* [Exercise goal]
Output exactly the lines below, starting with the line that has "Open the Google" and going on through the line that has "This screenshot has width=1568, height=582.", both included, and no other lines.

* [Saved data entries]
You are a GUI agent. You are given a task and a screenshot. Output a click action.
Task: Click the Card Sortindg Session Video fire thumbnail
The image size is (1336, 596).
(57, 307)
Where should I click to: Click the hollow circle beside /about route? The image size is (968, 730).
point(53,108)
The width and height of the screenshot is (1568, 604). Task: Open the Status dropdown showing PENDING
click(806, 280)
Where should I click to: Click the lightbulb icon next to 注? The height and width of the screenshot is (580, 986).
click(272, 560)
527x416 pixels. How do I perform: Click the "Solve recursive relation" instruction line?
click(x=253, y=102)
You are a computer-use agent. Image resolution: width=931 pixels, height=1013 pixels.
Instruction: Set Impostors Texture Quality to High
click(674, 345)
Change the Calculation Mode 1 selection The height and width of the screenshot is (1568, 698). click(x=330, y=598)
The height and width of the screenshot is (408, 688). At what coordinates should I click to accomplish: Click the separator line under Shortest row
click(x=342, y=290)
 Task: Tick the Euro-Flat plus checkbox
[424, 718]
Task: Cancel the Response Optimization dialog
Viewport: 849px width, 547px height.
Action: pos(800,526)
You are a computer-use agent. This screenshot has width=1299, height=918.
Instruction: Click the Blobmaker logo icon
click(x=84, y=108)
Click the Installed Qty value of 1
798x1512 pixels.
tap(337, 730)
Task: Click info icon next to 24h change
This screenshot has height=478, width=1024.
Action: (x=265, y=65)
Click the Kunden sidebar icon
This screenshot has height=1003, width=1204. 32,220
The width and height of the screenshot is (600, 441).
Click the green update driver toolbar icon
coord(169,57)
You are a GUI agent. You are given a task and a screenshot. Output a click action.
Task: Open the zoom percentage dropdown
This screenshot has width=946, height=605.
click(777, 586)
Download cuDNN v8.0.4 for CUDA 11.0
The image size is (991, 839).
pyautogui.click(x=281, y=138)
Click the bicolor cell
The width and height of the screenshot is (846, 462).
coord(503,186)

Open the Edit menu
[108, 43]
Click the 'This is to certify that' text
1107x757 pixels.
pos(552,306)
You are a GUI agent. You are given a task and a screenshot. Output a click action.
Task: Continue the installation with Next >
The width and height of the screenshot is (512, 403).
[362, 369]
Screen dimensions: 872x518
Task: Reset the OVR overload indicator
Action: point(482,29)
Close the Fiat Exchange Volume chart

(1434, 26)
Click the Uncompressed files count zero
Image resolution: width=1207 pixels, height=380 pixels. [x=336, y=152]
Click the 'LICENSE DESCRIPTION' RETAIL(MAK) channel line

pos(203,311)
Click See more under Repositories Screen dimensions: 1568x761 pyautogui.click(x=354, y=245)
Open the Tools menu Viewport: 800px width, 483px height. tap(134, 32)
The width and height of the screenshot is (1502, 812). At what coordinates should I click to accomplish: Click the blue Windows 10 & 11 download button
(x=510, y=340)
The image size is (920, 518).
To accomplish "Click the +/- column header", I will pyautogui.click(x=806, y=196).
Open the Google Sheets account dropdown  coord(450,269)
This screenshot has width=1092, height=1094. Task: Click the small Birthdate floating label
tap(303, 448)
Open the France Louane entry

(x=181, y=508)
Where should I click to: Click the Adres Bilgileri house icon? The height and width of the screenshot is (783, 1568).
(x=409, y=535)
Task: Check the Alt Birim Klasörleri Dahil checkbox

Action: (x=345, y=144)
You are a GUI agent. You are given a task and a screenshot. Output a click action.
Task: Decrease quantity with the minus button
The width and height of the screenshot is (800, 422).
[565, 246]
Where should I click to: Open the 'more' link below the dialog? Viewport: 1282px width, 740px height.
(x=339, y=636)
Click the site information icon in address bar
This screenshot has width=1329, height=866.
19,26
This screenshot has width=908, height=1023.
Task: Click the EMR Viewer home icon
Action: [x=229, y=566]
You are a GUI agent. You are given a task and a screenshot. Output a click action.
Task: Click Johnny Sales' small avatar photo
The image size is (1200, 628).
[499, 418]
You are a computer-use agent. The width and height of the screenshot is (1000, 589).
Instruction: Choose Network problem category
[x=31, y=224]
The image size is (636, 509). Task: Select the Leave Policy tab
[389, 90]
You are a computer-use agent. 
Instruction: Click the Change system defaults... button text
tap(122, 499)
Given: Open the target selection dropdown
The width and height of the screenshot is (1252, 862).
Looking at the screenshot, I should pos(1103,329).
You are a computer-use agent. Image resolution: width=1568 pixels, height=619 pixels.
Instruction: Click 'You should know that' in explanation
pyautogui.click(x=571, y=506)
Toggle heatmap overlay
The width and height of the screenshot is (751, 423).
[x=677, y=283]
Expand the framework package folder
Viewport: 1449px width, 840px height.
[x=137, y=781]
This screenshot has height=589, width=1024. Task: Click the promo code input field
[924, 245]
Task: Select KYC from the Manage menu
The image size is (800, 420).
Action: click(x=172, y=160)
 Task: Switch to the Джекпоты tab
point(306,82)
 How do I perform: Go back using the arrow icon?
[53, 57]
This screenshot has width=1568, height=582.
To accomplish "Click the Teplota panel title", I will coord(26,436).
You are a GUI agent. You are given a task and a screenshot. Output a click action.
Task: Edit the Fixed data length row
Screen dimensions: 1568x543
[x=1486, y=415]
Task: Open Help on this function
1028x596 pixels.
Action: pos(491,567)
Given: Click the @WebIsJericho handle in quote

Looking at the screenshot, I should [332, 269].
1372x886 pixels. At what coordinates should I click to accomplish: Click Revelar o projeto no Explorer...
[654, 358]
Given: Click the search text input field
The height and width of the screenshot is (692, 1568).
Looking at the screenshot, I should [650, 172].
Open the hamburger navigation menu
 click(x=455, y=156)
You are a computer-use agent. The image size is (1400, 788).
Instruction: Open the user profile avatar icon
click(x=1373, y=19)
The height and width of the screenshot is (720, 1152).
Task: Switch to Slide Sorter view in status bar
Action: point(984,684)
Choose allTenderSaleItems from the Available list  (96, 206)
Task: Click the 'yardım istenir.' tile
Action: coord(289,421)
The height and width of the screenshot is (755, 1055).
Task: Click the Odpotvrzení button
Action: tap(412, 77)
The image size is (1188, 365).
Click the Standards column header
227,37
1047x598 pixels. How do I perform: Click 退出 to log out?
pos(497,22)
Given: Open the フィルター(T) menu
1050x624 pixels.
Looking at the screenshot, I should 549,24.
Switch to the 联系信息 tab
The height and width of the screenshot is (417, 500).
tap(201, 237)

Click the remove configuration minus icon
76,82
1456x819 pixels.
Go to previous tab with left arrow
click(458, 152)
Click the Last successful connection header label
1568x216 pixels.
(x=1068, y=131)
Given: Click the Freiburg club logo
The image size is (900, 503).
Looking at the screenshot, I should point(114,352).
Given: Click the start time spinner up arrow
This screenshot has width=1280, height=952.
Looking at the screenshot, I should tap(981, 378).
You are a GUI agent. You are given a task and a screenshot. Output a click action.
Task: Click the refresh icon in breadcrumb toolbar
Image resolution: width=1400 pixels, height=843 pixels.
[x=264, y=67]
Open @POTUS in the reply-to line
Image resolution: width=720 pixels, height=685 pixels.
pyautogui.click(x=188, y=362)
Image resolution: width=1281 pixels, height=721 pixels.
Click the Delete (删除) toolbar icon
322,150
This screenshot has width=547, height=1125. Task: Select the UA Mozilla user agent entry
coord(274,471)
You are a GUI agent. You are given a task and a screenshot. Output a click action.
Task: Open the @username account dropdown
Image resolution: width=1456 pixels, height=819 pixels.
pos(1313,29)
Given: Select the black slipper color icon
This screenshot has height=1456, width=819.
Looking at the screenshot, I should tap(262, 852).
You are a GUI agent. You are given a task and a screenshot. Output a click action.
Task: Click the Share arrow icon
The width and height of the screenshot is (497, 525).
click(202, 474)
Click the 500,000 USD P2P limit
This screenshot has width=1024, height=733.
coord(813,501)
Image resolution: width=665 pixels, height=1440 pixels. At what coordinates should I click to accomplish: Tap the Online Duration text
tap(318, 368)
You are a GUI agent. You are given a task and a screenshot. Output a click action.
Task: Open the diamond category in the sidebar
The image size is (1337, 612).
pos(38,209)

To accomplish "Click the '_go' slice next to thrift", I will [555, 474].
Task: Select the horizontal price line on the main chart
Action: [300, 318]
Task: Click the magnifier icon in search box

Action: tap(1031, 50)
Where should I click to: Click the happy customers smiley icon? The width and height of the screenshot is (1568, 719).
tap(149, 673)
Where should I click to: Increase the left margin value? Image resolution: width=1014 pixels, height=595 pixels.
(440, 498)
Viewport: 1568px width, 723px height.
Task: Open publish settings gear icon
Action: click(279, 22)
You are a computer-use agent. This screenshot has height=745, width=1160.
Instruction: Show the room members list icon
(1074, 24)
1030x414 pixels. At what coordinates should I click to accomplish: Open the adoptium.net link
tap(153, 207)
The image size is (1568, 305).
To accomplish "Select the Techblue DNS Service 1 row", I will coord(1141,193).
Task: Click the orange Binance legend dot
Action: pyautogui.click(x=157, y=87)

* [Written response]
Open the Google Sheets account dropdown  coord(450,269)
This screenshot has width=1092, height=1094. Task: Click the small Birthdate floating label
tap(303, 448)
Open the France Louane entry

(x=181, y=508)
Where should I click to: Click the Adres Bilgileri house icon? The height and width of the screenshot is (783, 1568).
(x=409, y=535)
Task: Check the Alt Birim Klasörleri Dahil checkbox

Action: (x=345, y=144)
You are a GUI agent. You are given a task and a screenshot. Output a click action.
Task: Decrease quantity with the minus button
The width and height of the screenshot is (800, 422).
[565, 246]
Where should I click to: Open the 'more' link below the dialog? Viewport: 1282px width, 740px height.
(x=339, y=636)
Click the site information icon in address bar
This screenshot has width=1329, height=866.
19,26
This screenshot has width=908, height=1023.
Task: Click the EMR Viewer home icon
Action: [x=229, y=566]
You are a GUI agent. You are given a task and a screenshot. Output a click action.
Task: Click Johnny Sales' small avatar photo
The image size is (1200, 628).
[499, 418]
You are a computer-use agent. The width and height of the screenshot is (1000, 589).
Instruction: Choose Network problem category
[x=31, y=224]
The image size is (636, 509). Task: Select the Leave Policy tab
[389, 90]
You are a computer-use agent. 
Instruction: Click the Change system defaults... button text
tap(122, 499)
Given: Open the target selection dropdown
The width and height of the screenshot is (1252, 862).
Looking at the screenshot, I should pos(1103,329).
You are a computer-use agent. Image resolution: width=1568 pixels, height=619 pixels.
Instruction: Click 'You should know that' in explanation
pyautogui.click(x=571, y=506)
Toggle heatmap overlay
The width and height of the screenshot is (751, 423).
[x=677, y=283]
Expand the framework package folder
Viewport: 1449px width, 840px height.
[x=137, y=781]
This screenshot has height=589, width=1024. Task: Click the promo code input field
[924, 245]
Task: Select KYC from the Manage menu
The image size is (800, 420).
Action: click(x=172, y=160)
 Task: Switch to the Джекпоты tab
point(306,82)
 How do I perform: Go back using the arrow icon?
[53, 57]
This screenshot has width=1568, height=582.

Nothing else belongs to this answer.